» **What the task requires**
Please find the line that holds "Task: Click the Hello world! heading" below and reproduce it, along with every line after it through the end, exactly and without pictures.

----------

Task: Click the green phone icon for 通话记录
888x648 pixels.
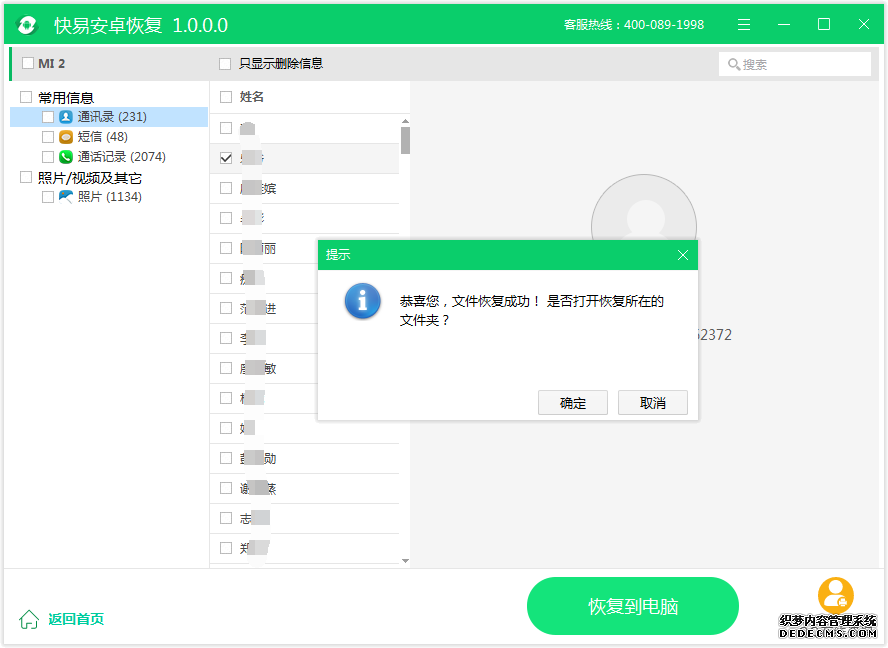Action: click(66, 157)
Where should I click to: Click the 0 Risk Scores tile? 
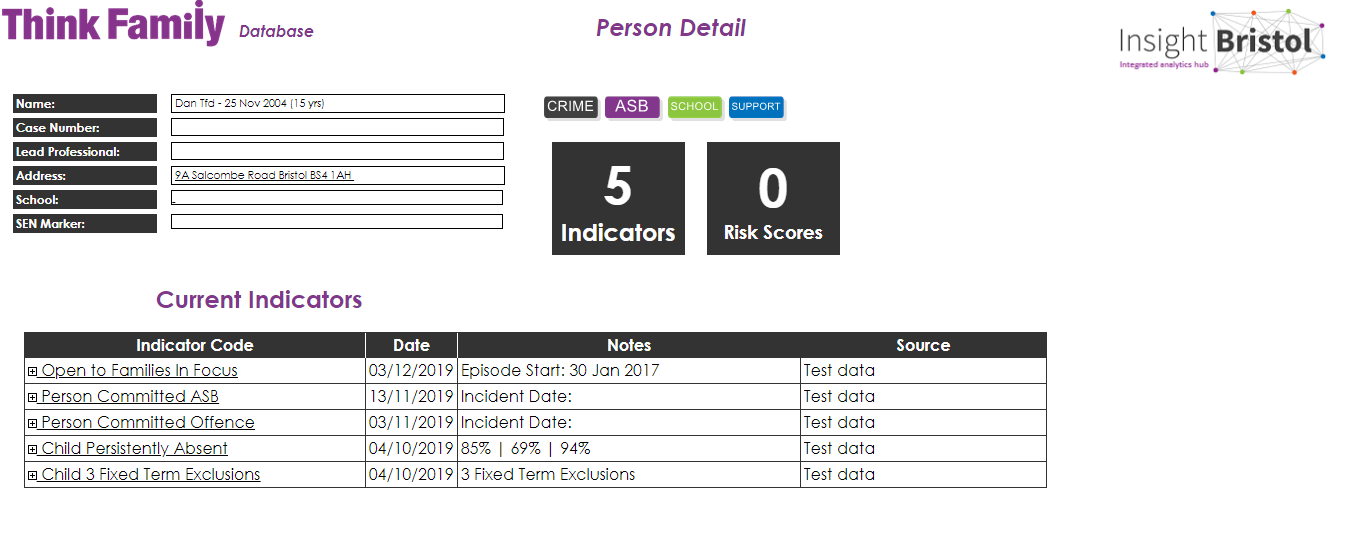773,198
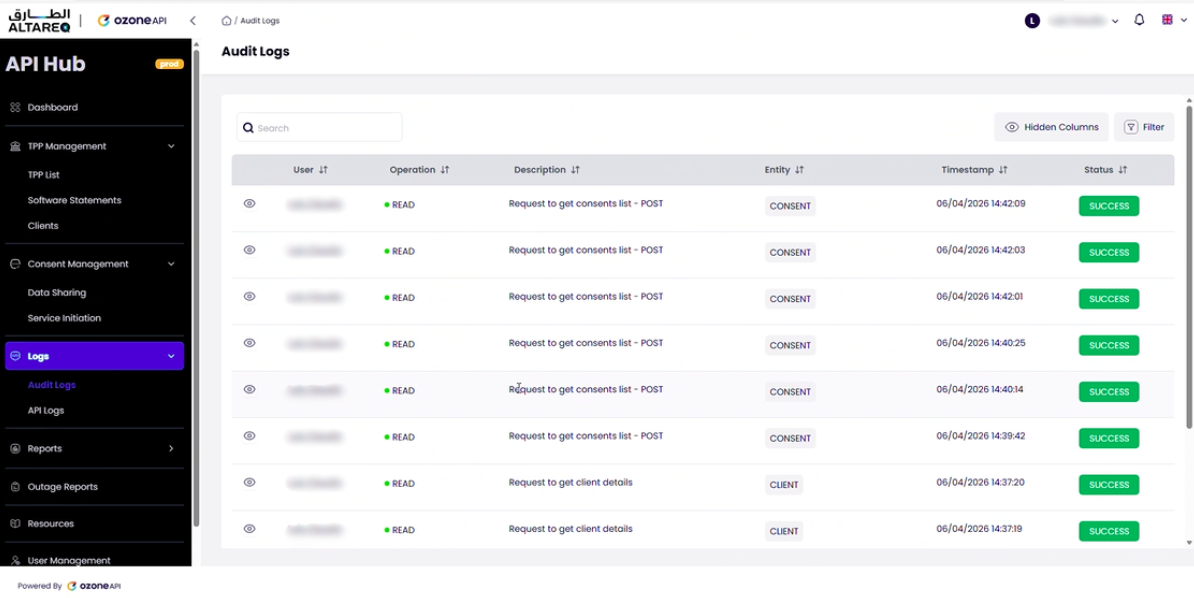
Task: Click the notification bell icon
Action: (x=1139, y=19)
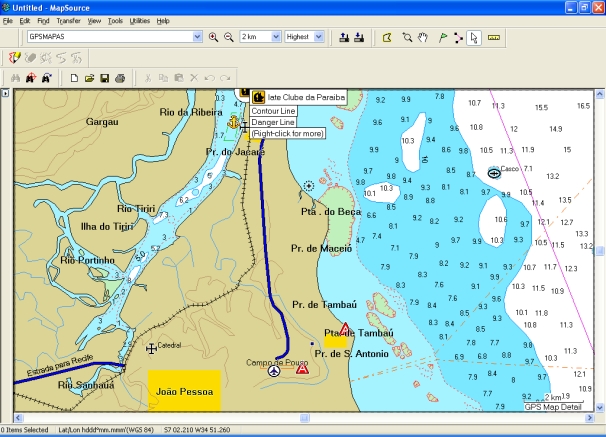Toggle the arrow Selection tool

(x=474, y=37)
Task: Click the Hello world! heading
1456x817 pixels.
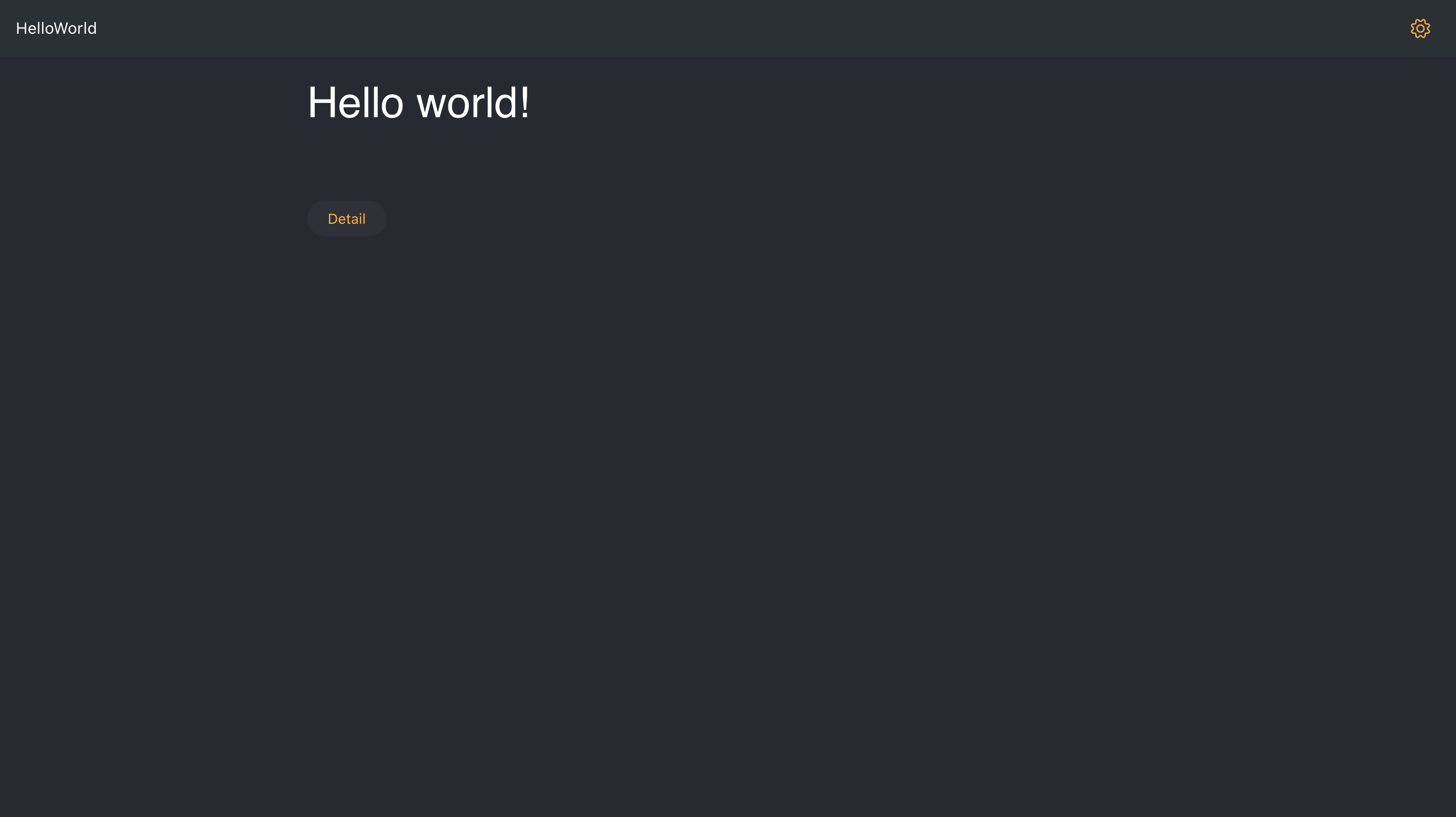Action: 418,102
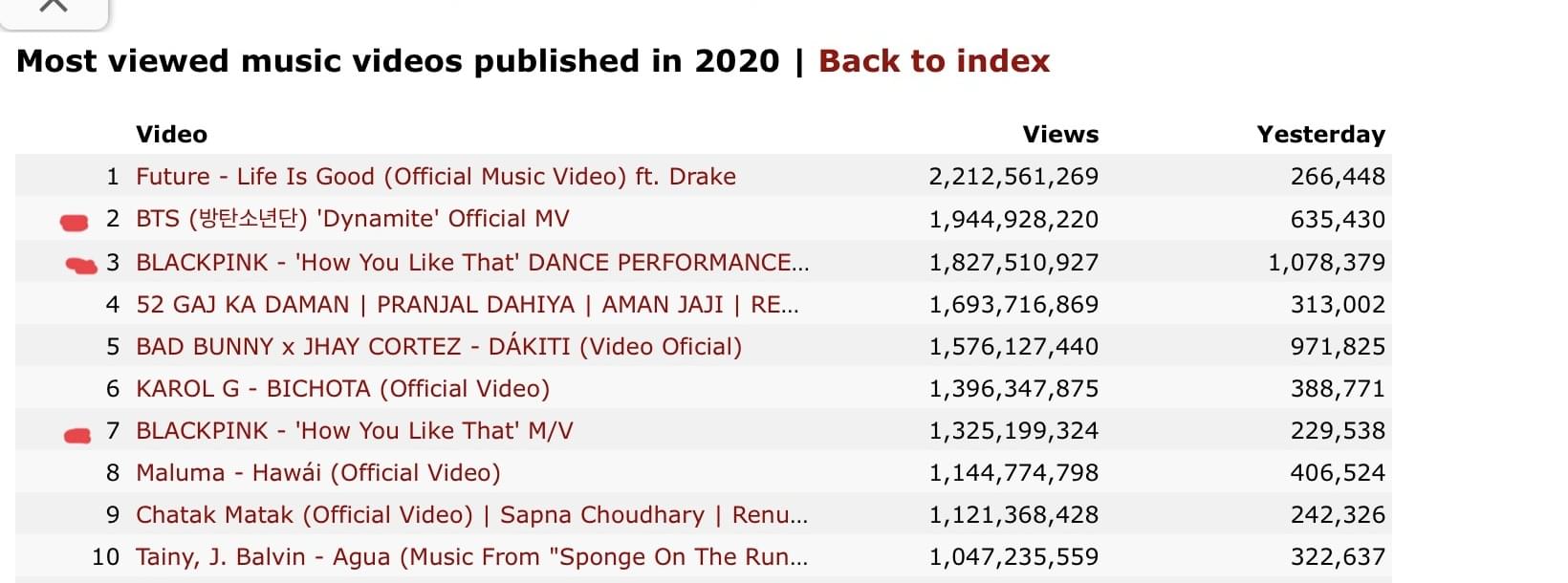Click the close X icon at top left
The height and width of the screenshot is (583, 1568).
[x=54, y=6]
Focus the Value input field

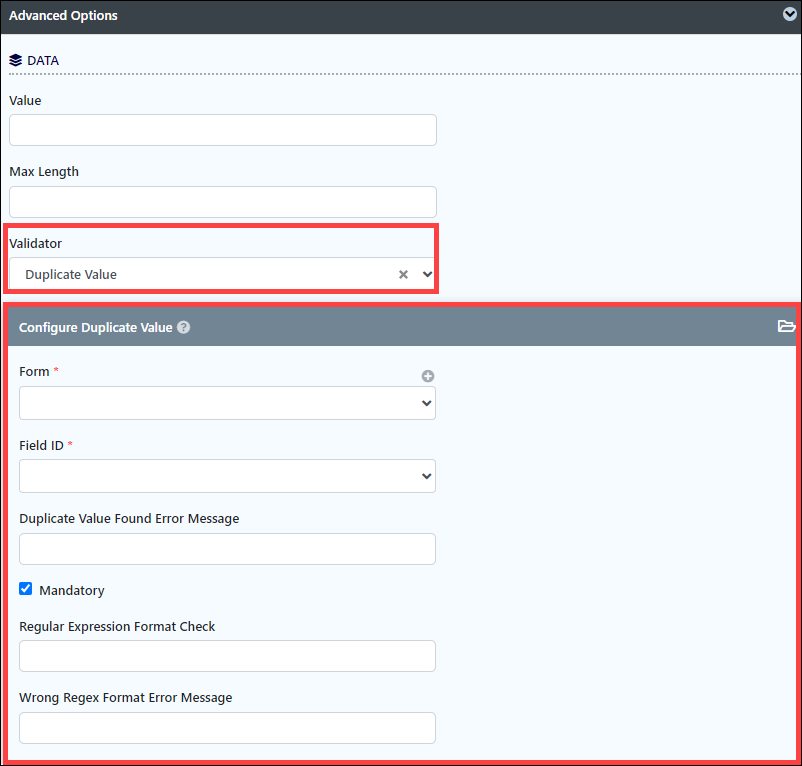point(222,130)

----------

» **Task solution**
Task: Click the Hello world! heading
1456x817 pixels.
Action: 418,102
Click the close X icon at top left
The height and width of the screenshot is (583, 1568).
[x=54, y=6]
Focus the Value input field

point(222,130)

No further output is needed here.